With the pictures omitted, output word for word the lines from the one containing "You are a computer-use" through the end of the records.

(Stored dataset items)
"""
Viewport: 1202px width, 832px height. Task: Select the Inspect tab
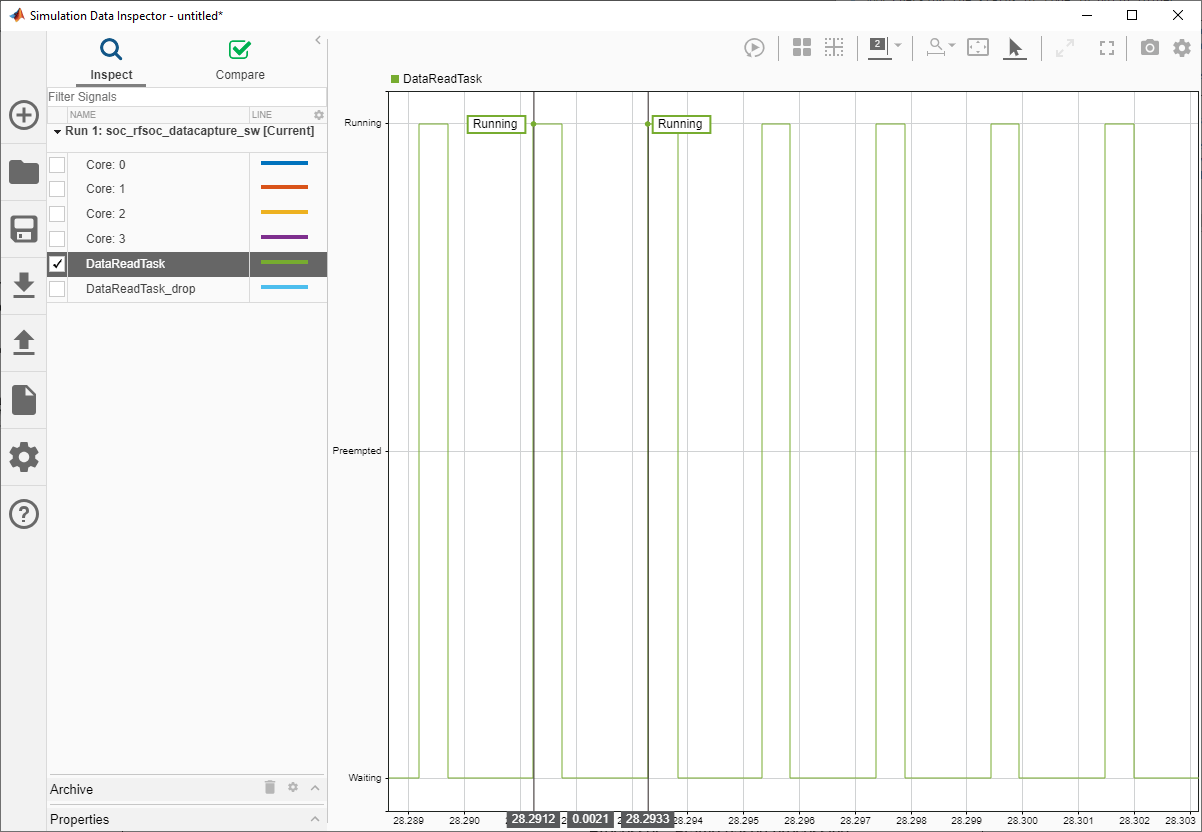click(110, 60)
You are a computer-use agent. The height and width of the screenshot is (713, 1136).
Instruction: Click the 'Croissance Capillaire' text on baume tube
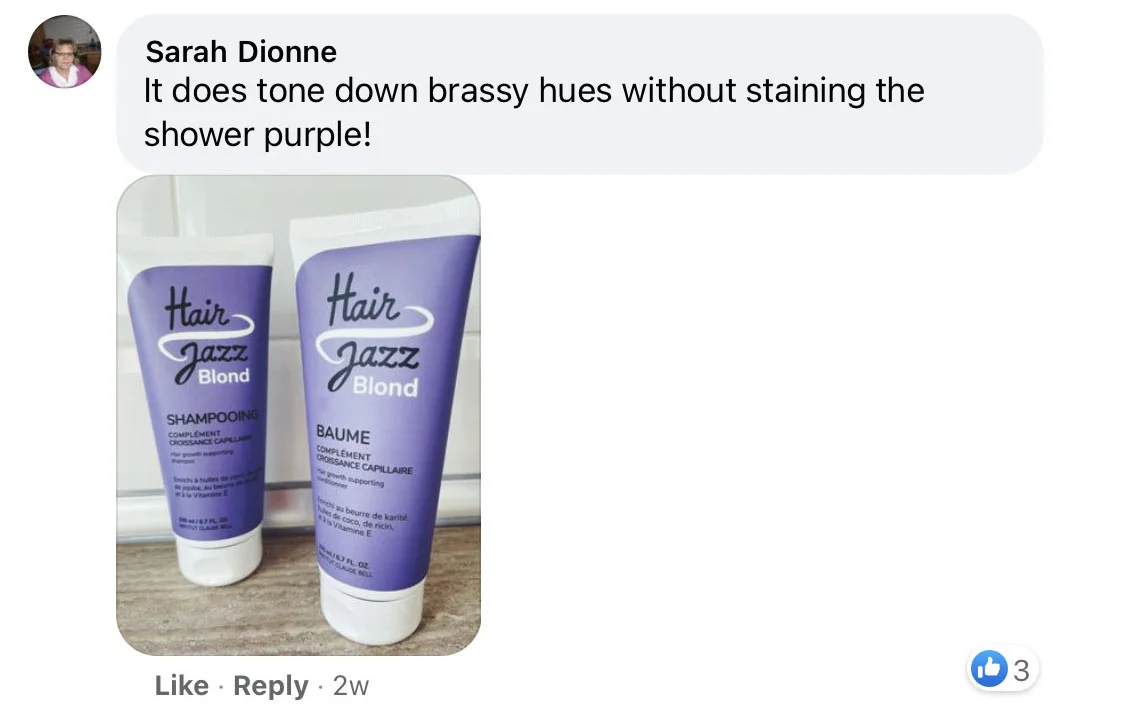(x=364, y=466)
"""
Final answer:
You are a computer-use agent. The height and width of the screenshot is (713, 1136).
Instruction: Click the 'Croissance Capillaire' text on baume tube
(x=364, y=466)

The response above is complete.